Kantaro Biosciences announced today that it received FDA emergency use authorization (EUA) for its COVID-SeroKlir antibody test.
New York-based Kantaro, a joint venture between Mount Sinai Health System and RenalytixAI (NSDQ:RNLX), developed the semi-quantitative SARS-CoV-2 IgG antibody test kit to determine the presence and precise level of IgG antibodies related to COVID-19.
A partnership with Bio-Techne, struck up in May of this year, means that the test kits are being manufactured at scale with a capacity of up to 10 million tests per month, as well as the ability to scale up further down the line, according to a news release.
COVID-SeroKlir has demonstrated 98.8% sensitivity and 99.6% specificity in detecting SARS-CoV-2-specific IgG antibodies against two virus antigens, the full-length spike protein and its receptor-binding domain. The kit received CE Mark approval in October 2020 and is available across 29 European countries.

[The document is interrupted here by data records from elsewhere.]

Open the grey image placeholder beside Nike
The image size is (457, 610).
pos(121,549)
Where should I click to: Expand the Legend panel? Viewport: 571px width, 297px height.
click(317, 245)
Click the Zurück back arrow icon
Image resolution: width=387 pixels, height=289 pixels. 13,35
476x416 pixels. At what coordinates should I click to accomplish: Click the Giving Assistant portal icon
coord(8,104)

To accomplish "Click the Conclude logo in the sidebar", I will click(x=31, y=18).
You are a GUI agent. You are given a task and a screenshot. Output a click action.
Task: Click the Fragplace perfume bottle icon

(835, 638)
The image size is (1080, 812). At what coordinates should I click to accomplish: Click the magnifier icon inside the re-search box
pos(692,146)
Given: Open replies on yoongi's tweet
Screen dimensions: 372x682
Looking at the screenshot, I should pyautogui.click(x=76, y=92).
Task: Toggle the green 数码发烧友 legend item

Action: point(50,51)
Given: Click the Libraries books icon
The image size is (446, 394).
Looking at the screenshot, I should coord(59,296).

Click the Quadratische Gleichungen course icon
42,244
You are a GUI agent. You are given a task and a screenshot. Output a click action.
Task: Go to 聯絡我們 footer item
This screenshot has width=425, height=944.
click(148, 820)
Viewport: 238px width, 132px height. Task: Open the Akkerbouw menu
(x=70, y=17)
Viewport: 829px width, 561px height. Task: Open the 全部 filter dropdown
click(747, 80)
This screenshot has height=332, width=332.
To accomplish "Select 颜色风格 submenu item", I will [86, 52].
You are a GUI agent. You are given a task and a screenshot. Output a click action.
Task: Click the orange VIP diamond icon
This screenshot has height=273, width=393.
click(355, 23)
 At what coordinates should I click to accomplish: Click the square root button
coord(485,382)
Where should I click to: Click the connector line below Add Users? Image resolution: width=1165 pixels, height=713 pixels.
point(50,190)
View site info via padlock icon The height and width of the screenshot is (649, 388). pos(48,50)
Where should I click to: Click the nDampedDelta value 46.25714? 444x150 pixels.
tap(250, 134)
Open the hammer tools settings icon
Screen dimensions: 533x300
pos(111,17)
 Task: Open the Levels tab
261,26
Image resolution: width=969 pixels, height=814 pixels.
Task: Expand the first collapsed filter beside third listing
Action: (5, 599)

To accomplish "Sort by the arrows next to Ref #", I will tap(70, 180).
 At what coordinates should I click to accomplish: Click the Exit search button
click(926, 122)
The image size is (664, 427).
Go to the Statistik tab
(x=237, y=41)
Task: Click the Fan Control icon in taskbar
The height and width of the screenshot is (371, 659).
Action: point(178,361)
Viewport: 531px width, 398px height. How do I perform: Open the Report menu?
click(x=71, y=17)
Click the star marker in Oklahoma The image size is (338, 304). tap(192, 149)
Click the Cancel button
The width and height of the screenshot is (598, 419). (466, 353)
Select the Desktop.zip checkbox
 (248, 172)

“COVID-SeroKlir is based on Mount Sinai technology that was developed at the height of the COVID-19 pandemic in New York City,” Kantaro CCO Sara Barrington said in the release. “It is a high performing test that quantifies antibody levels for individuals, which medical professionals and policymakers alike can trust. Having a numerical understanding of antibody levels can be especially powerful for patients, enabling them to take control of their health and enjoy some peace of mind during these uncertain times.”
Shares of RNLX skyrocketed upon the release of the news of the authorization, rising nearly 34% at $14.30 in midday trading today.